- _Task goal_
Convert the records below into a JSON list of strings, one string per line, skipping blank lines and leaving out the pictures.

====== Supplied data

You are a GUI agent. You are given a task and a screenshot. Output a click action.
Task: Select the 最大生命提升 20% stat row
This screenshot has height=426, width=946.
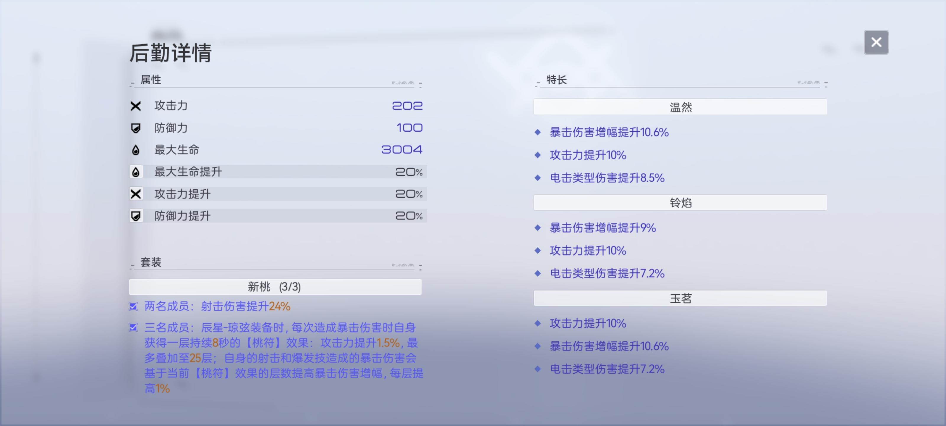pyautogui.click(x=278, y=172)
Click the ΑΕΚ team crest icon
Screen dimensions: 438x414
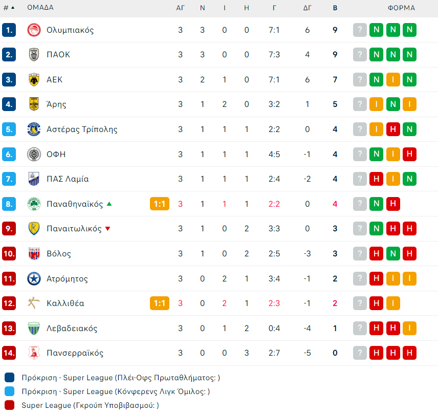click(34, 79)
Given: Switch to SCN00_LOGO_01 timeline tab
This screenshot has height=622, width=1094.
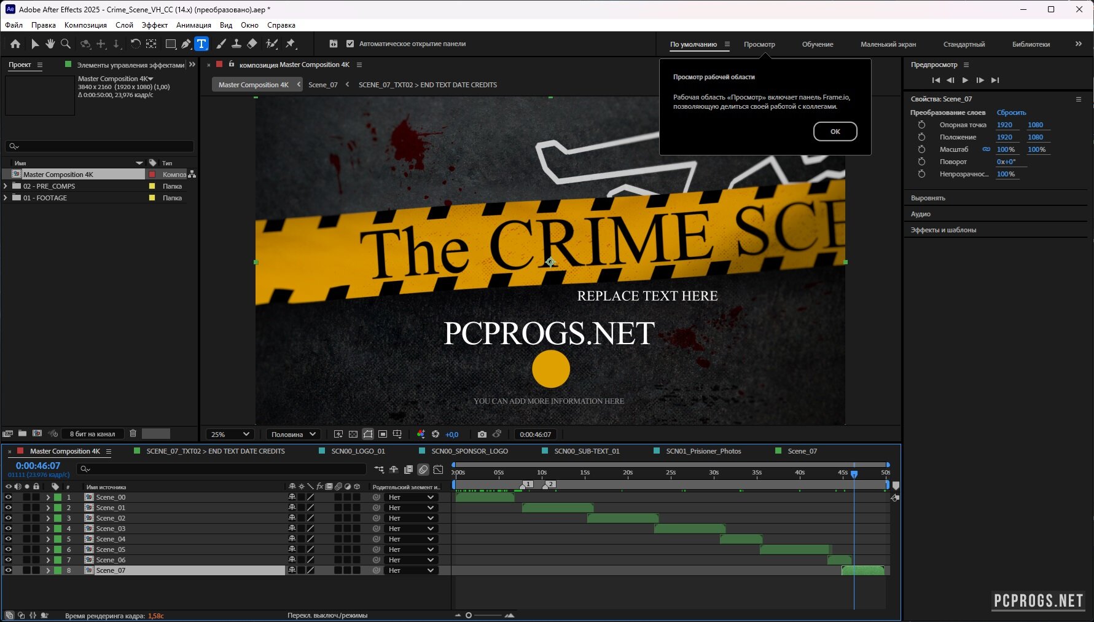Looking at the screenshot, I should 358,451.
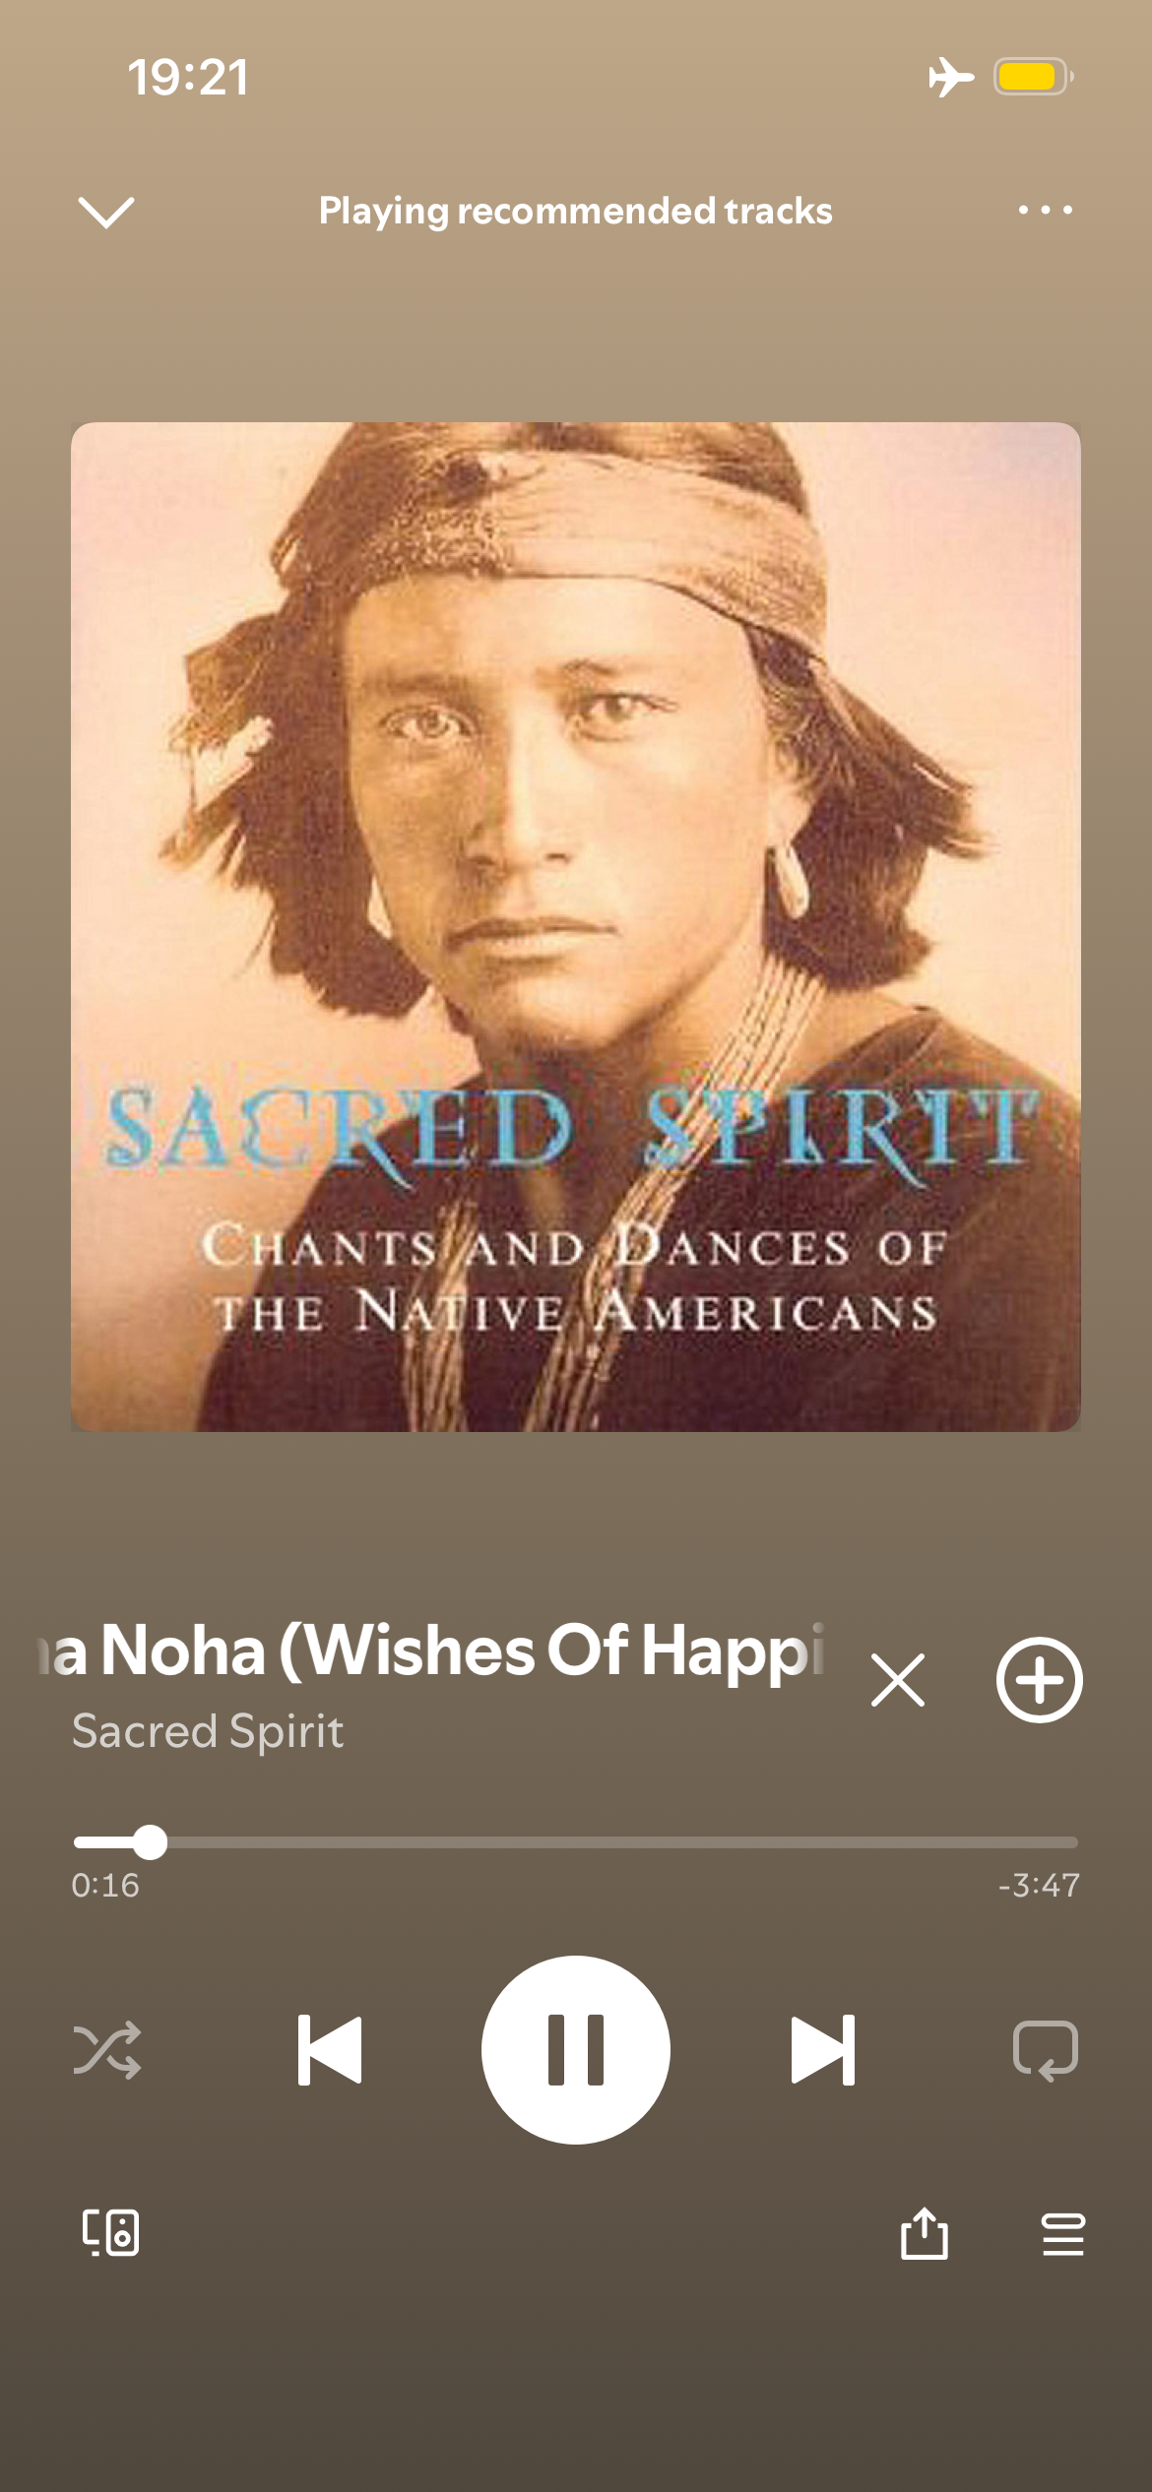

============

- _Exercise solution_
[
  "You are a GUI agent. You are given a task and a screenshot. Output a click action.",
  "Task: Select the 最大生命提升 20% stat row",
  "This screenshot has height=426, width=946.",
  "pyautogui.click(x=278, y=172)",
  "Click the ΑΕΚ team crest icon",
  "Screen dimensions: 438x414",
  "click(34, 79)",
  "Given: Switch to SCN00_LOGO_01 timeline tab",
  "This screenshot has height=622, width=1094.",
  "Looking at the screenshot, I should 358,451."
]